The Assembly also transferred to Constitutional status the Book of Church Order statement that ministers who solemnize marriage in the PCA shall “only solemnize marriages between one man and one woman.”

In addition, the Assembly commended for study and distribution the document developed by the Reformed Presbyterian Church in North America (RPCNA) on “Contemporary Perspectives on Human Sexuality” which refutes popular pro-homosexual exegesis of various biblical passages.

The Assembly once again defeated an attempt to allow women (non-ordained members) the right to sit and vote on permanent boards and agencies.  This has been before the Assembly previously and no doubt will come again.  But it was good to see the Assembly stand its ground on this issue.

There is a war going on in the PCA for her heart and soul, but too many traditional conservatives (for want of a better term) have lost sight of the long-term war and expect total victory at one individual Assembly.  They have no patience.  They are ready to leave the PCA.  They should take to heart that the difficulty encountered in one battle does not mean we have lost the war.  If any military general had such a mind-set, he would be quickly dismissed by his superiors.  If Lincoln had surrendered in the Civil War after Manassas he would have been a fool.

There are several good reasons for optimism for the future of the PCA. First, it should be recognized how the Southern Baptist Convention turned around the direction of that part of God’s Church.  The same is not beyond reach in the PCA.

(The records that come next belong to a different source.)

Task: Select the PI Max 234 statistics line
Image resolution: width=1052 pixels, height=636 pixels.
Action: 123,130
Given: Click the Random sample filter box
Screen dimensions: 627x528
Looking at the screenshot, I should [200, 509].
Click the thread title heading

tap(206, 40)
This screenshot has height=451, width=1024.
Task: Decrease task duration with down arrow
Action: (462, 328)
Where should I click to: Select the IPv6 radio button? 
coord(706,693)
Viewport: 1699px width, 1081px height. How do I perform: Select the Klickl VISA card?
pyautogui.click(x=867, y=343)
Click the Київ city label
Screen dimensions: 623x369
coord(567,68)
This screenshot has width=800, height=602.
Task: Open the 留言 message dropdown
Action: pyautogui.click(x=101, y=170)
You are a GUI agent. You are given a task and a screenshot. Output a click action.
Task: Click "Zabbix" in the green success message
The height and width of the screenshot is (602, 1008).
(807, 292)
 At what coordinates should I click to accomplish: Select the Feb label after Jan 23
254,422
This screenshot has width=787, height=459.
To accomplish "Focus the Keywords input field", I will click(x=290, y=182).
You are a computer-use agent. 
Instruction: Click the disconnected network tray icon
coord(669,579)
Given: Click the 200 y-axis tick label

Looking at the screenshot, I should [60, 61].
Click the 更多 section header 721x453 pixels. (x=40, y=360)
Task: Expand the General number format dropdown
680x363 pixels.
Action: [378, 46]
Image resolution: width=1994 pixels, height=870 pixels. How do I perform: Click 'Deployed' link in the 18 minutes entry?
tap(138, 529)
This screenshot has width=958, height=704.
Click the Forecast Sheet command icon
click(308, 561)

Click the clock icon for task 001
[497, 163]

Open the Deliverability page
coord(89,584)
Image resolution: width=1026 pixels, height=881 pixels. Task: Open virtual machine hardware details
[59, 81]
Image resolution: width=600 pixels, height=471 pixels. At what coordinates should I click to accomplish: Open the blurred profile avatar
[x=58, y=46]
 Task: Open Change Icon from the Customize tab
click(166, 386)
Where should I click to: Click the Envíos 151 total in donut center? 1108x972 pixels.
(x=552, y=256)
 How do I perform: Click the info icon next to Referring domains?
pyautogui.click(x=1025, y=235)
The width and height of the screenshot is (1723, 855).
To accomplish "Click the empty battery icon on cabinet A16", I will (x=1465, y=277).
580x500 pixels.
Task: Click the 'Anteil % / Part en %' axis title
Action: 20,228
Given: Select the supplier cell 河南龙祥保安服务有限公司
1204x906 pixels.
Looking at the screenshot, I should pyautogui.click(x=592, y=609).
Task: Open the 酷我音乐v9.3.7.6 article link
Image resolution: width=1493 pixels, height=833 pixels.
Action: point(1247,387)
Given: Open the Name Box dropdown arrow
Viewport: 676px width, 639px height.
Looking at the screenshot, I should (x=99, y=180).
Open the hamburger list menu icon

Secondly, I was encouraged to see major leaders in the PCA from large churches speak in favor of the Nashville Statement.  In this list I include men like Harry Reeder of Briarwood Presbyterian Church in Birmingham, Alabama, Ligon Duncan of Reformed Theological Seminary in Jackson, Mississippi, Kevin DeYoung of Christ Covenant Church in Charlotte, North Carolina, and Richard Phillips of Second Presbyterian Church in Greenville, South Carolina.

Thirdly, I continue to plead with leaders and churches in the PCA not to leave the denomination.  We need you.  Next year the Assembly will be held in Birmingham, Alabama, in the southeastern United States.  This is a stronghold of traditional conservativism in the PCA.  It is within a day’s driving distance for many elders who represent the old theological paths, and this location may allow them to attend the meeting with minimal expense.  Churches should be setting aside funds in their 2020 Budget for their attendance.

At the 48th General Assembly next year, many of these issues will come up again.  Remember, there is victory in numbers.  This does not sound very spiritual, but in church courts, it is true.  I pray that many ruling and teaching elders who seldom attend General Assembly meetings will show up next year to help the PCA hold the line against new theological directions and practices that could eventually change the PCA. This may be the only way to recapture the PCA as a Church faithful to the Scriptures, true to the Reformed Faith, and obedient to the Great Commission.

Larry E. Ball is a retired minister in the Presbyterian Church in America and is now a CPA. He lives in Kingsport, Tennessee.